Seeming to take pleasure from Kelson’s expression, the man shot a glance at his daughter.
She eyed him the way you do a child who likes to knock down bottles at the grocery store. ‘Mr Kelson speaks his mind.’
‘Always,’ Kelson said.
‘Seems like a dangerous habit,’ Harold Crane said. He dropped into one of Kelson’s client chairs. ‘I’m glad you’re thinking of helping. My daughter’s used to getting her way.’
‘I haven’t agreed to anything,’ Kelson said, ‘but I’m used to having tough women get their way with me.’
The man cackled. ‘Me too, me too. Sylvia’s mother was the toughest bitch I ever knew, God rest her soul. I have unconventional beliefs, and I behave in unconventional ways, Mr Kelson. If I said or did the same as everyone else, who would pay attention?
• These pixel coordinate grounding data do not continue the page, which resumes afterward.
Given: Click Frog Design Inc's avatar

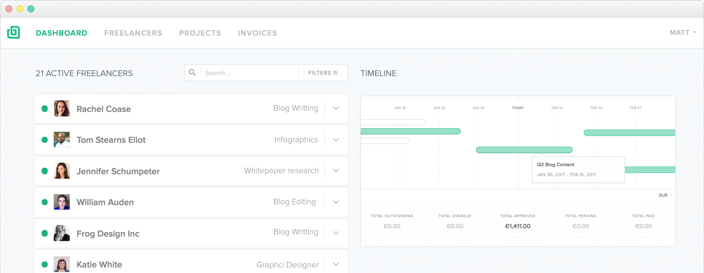Looking at the screenshot, I should point(62,233).
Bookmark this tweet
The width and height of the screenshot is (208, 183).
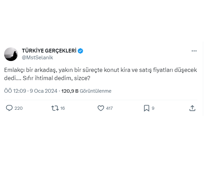(147, 108)
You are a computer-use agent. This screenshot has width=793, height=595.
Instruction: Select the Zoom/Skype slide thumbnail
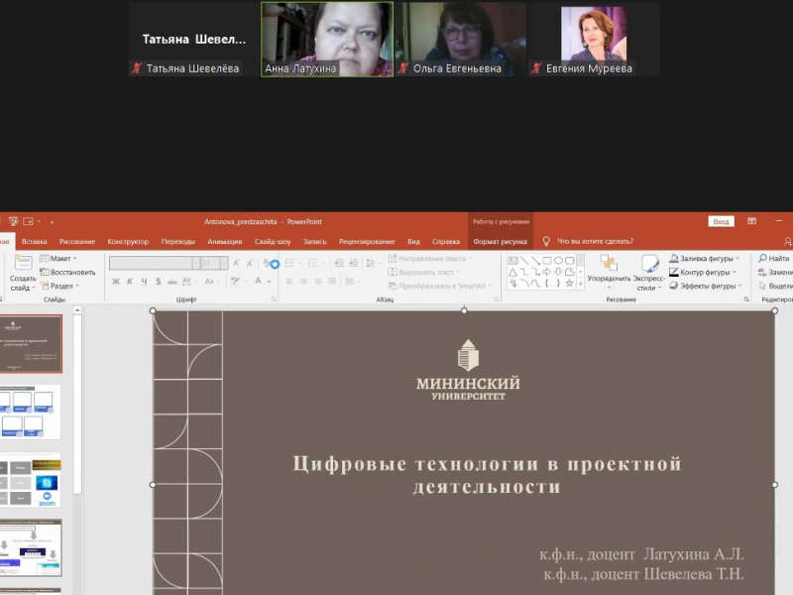click(31, 479)
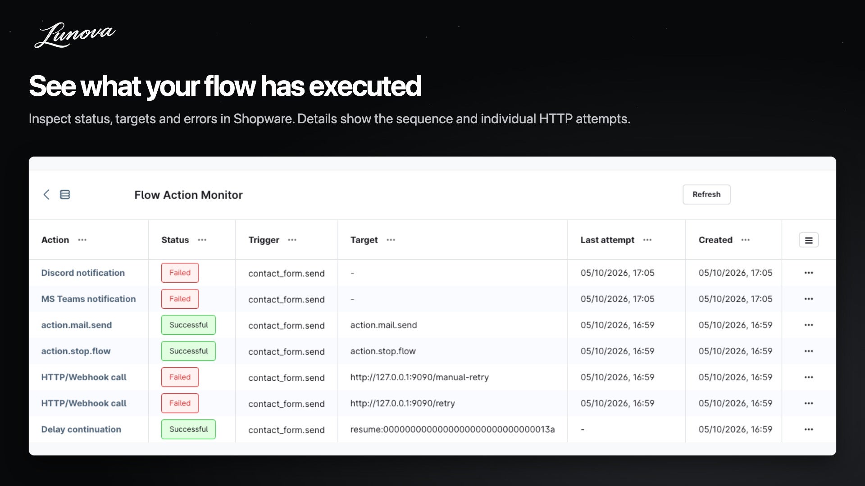Open row actions for action.mail.send row
The width and height of the screenshot is (865, 486).
(x=809, y=325)

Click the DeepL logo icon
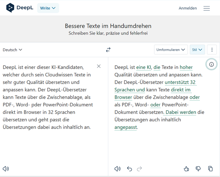[11, 8]
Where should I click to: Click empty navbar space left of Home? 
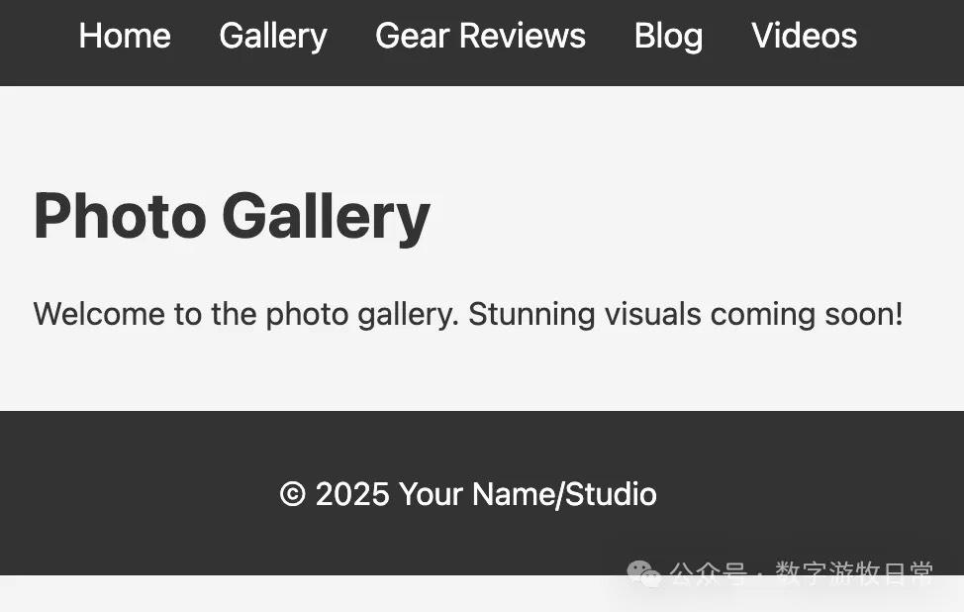click(x=36, y=40)
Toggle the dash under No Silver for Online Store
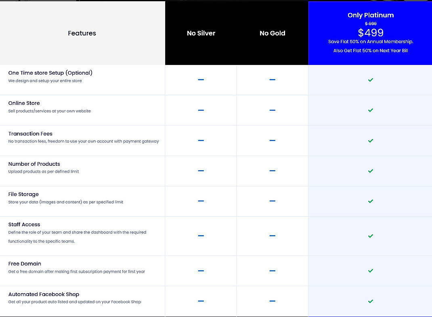 (x=201, y=110)
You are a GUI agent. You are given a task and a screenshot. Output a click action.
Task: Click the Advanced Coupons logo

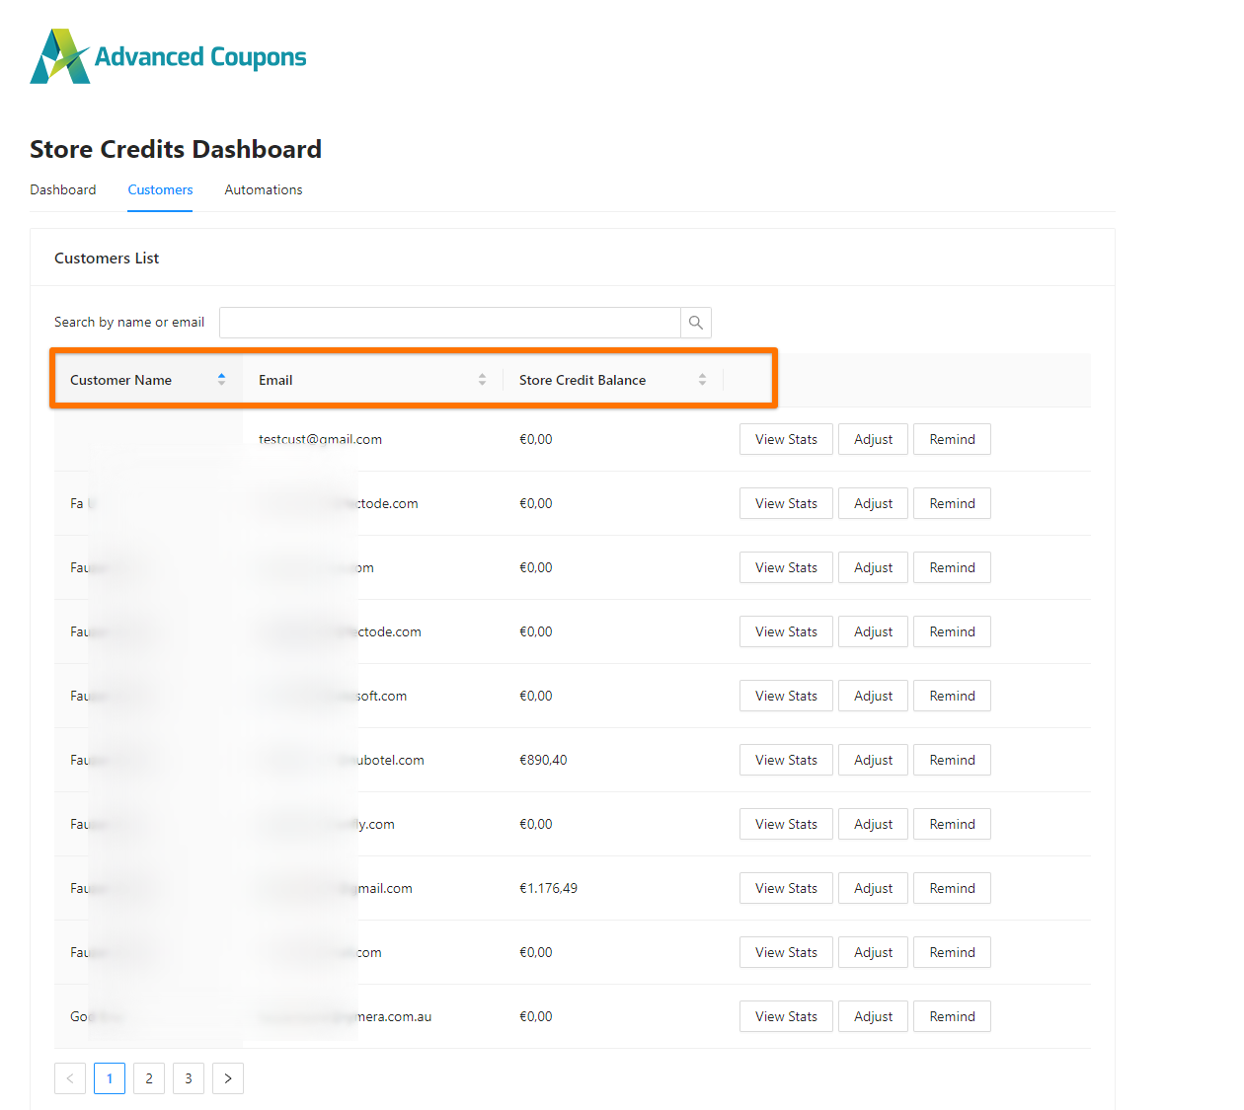point(167,56)
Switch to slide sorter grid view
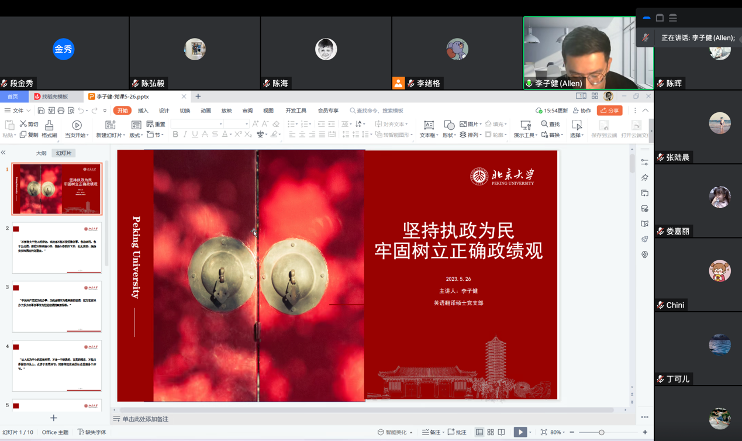The width and height of the screenshot is (742, 441). [491, 432]

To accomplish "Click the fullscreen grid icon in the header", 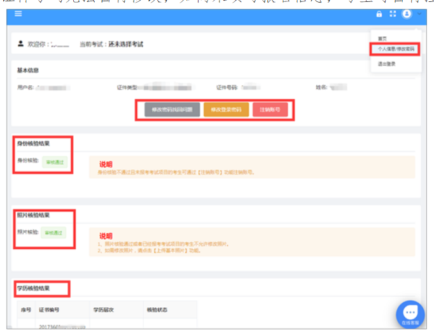I will point(393,14).
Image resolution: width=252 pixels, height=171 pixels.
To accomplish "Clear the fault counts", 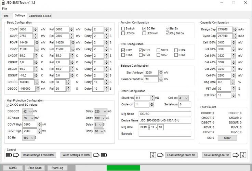I will (227, 138).
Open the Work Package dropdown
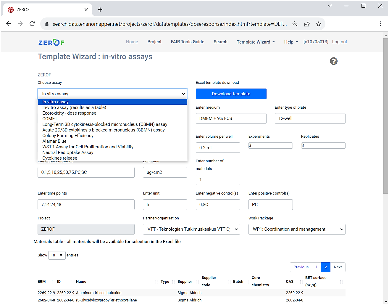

They would go to Goldman Sachs. Our clients are looking for the unorthodox. If we don’t surprise them once or twice a year, they’ll find another firm that will – though it’s also true that as long as I keep the green river flowing, everyone’s happy. Do you know the green river, son? Have you been down it?’
‘Cash?’ Kelson said.
‘Smells better than lilacs,’ the man said.
‘That river can dry up,’ Sylvia Crane said, with the tired smile.
Her father pointed a finger at her and told Kelson, ‘She’s a tough bitch too. That’s why I love her – and why I keep her near.’ He got up, adjusted his suspenders, and seemed about to offer Kelson another handshake, but crammed his hands into his pockets. ‘Nice meeting you, Mr Kelson. I hope to see you again.’ He nodded toward his daughter and added, ‘If you date this one, watch out – she’s eaten up two husbands, she’s working on the third, and she shows no loss of appetite.’ He went to the office door, opened it, and stared back at his daughter. ‘Come, dear.’
Kelson looked at her. ‘Why don’t you lock him up?’
She smiled. ‘My father earns his clients over fifty million dollars a year. He gets a quarter of that. Don’t you wish you were so crazy?’ She followed her father to the door. ‘You’ll tell me if you find the thumb drive?’
Kelson felt something between pity and revulsion toward her. ‘I’ll think about it.’